É verdade que na sentença do TAF de Coimbra, quando se procedeu ao saneamento, se afirmou que as partes são dotadas de personalidade e capacidade judiciária. Mas também é verdade que as questões de personalidade e de capacidade judiciárias não foram concretamente apreciadas, tendo-se o juiz da 1.ª instância limitado a empregar uma fórmula tabelar de apreciação dos pressupostos processuais. Ora, como entendem consensualmente a doutrina e a jurisprudência (cfr., v.g., o acórdão do STA de 10.12.03, rec. 864/03), o emprego de uma fórmula de conteúdo genérico e negativo sobre os pressupostos processuais não determina a formação de caso julgado relativamente aos mesmos – impeditivo da sua ulterior reapreciação –, o qual só se forma em relação àqueles pressupostos que foram concreta e efectivamente apreciados, isto é, em relação àqueles sobre os quais o juiz emite um juízo concreto e justificado. Tal não aconteceu no caso dos autos.

Em face de todo o exposto, não pode deixar de se concluir pela falta de personalidade judiciária do réu, ora recorrente, o qual deve ser absolvido da instância (art. 278.º, n.º 1, al. c), do CPC). Mas deve, ainda, extrair-se a conclusão, a partir dos termos em que a petição inicial vem articulada, de que o Estado também foi demandado na presente acção judicial e que, por isso, o mesmo é o verdadeiro réu. Ora, apesar de demandado, a verdade é que, contrariamente ao que sucedeu em outras acções idênticas a esta – uma ou outra que, inclusivamente, correram termos no TAF de Coimbra –, o Estado nunca chegou a ser citado.
Por essa razão, não houve intervenção do Estado (ou do Ministério Público, que deveria actuar como seu legal representante, nos termos do disposto nos artigos 10.º e 11.º do CPTA, lidos conjugadamente) no processo, não se podendo considerar, deste modo, que tenha havido suprimento da nulidade de falta de citação (art. 196.º do CPC 1961, actualmente, artigo 189.º). Verifica-se, pois, nos presentes autos, a falta de citação do réu, a qual consubstancia uma das situações de nulidade de citação ex vi dos artigos 198.º (Nulidade da citação) e n.º 1, al. a), do 195.º (Quando se verifica a falta de citação) do CPC 1961 (actualmente artigos 191.º e 188.º, n.º 1, al. a)).
Em virtude da verificação desta nulidade, e ao abrigo do disposto no artigo 194.º do CPC 1961 (Anulação do processado posterior à petição – actualmente, art. 187.º), cumpre anular todo o processado posterior à petição inicial.

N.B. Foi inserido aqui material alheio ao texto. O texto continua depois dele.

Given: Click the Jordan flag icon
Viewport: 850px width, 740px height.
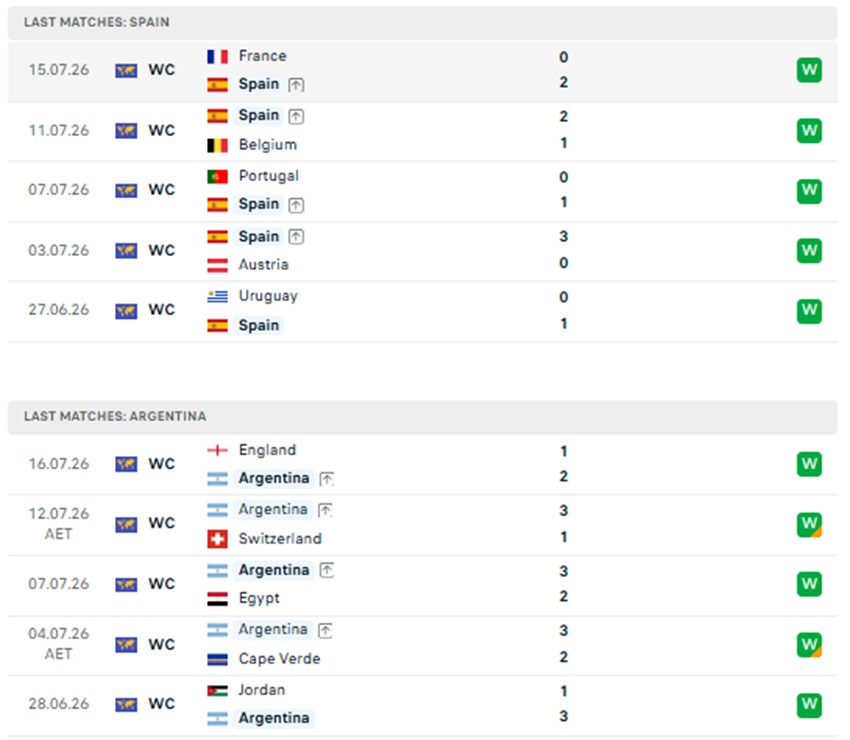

2.1.1. Do conhecimento do mérito do recurso

Em face da verificação da nulidade da citação com a concomitante anulação de todo o processado posterior à p.i., temos que, nos termos do n.º 2 do artigo 608.º do CPC, fica prejudicado o conhecimento do mérito.

III – Decisão

Nos termos e com os fundamentos expostos, acordam os Juízes da Secção de Contencioso Administrativo em julgar procedente a excepção invocada, e, em consequência, em absolver o R. ME da instância, e em anular todo o processado posterior à p.i., ordenando a baixa dos autos à primeira instância para aí ser citado o R. Estado para contestar a acção.

Custas a cargo do recorrido.

Lisboa, 28 de Fevereiro de 2018. – Maria Benedita Malaquias Pires Urbano (relatora) – Alberto Acácio de Sá Costa Reis – Teresa Maria Sena Ferreira de Sousa.